Damien Chazelle’s film, “First Man” is first and foremost, a claustrophobic film. The epicness of the story told, the United States race to land on the moon, is contrasted sharply by reliance on closeup shots and small confined shooting locations. For example, take the opening scene in which Neil Armstrong, portrayed by Ryan Gosling, who has been in Chazelle’s films before, enters the upper atmosphere in a cold war era aircraft test flight.

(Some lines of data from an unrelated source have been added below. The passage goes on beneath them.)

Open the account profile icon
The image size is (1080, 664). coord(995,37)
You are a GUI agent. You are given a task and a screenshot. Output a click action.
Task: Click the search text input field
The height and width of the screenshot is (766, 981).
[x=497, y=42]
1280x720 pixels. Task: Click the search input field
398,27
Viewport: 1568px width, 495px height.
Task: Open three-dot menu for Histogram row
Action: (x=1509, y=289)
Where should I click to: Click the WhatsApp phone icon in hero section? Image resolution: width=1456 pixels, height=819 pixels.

The scene is never viewed from outside the aircraft, but rather is entirely from Armstrong’s point of view. Every shake, every bump, every rattle from the flimsy skeleton of the aircraft is shown in agonizing and terrifying detail. Chazelle makes a point to show multiple closeups of the screws holding the plane together. This is a motif that shows up frequently throughout the films many take off and landing sequences, as if to tell the audience that the life of our hero is held in the balance by the same thing we use to hold up our bookshelves.
Things don’t get any easier from there. When finally the shaking stops, Armstrong is in space. Where, in a run of the mill film, we would see a majestic expansive shot capturing the majesty of the ‘little blue marble’ we all live on, instead, the camera remains inside the cockpit where the entire field of view is taken up by a small section of the pacific ocean or the small window that frames it. Finally, after a few moments of respite, the shaking begins again as Armstrong begins his descent.
However, when back on earth, the Chazelle, as well as cinematographer, and winner of last years Oscar, Linus Sandgren, make sure to maintain the style of the film. Even on solid ground the camera shakes. Even outdoors, the camera maintains a close up of the subjects. Because it is not just the lives of the astronauts in space that are unstable and confined, but rather their entire lives are. A plot point in the film was when a fellow astronaut is killed in a routine supersonic flight training exercise. Another is when, a fire kills three astronauts sitting on the launch pad. There is no safe place for someone living that kind of life.
In fact, therein lies the beauty of “First Man.” A good biopic mythologizes the subject, shows how great they were in life. While a great biopic, which is what I think this film is, the film serves to demythologize. It shows the flaws of the hero, as well as the flaws of his mission. It does not put emphasis on successes, while glossing over the amount of failures, and sheer amount of blind luck, that it took to get there. Instead, it shows the good as well as the bad.
This is something that Chazelle and screenwriter Josh Singer do an amazing job at in this film. I honestly believe it will go down in the canon of classic biopics, among the likes of “Raging Bull” and “Chaplin.”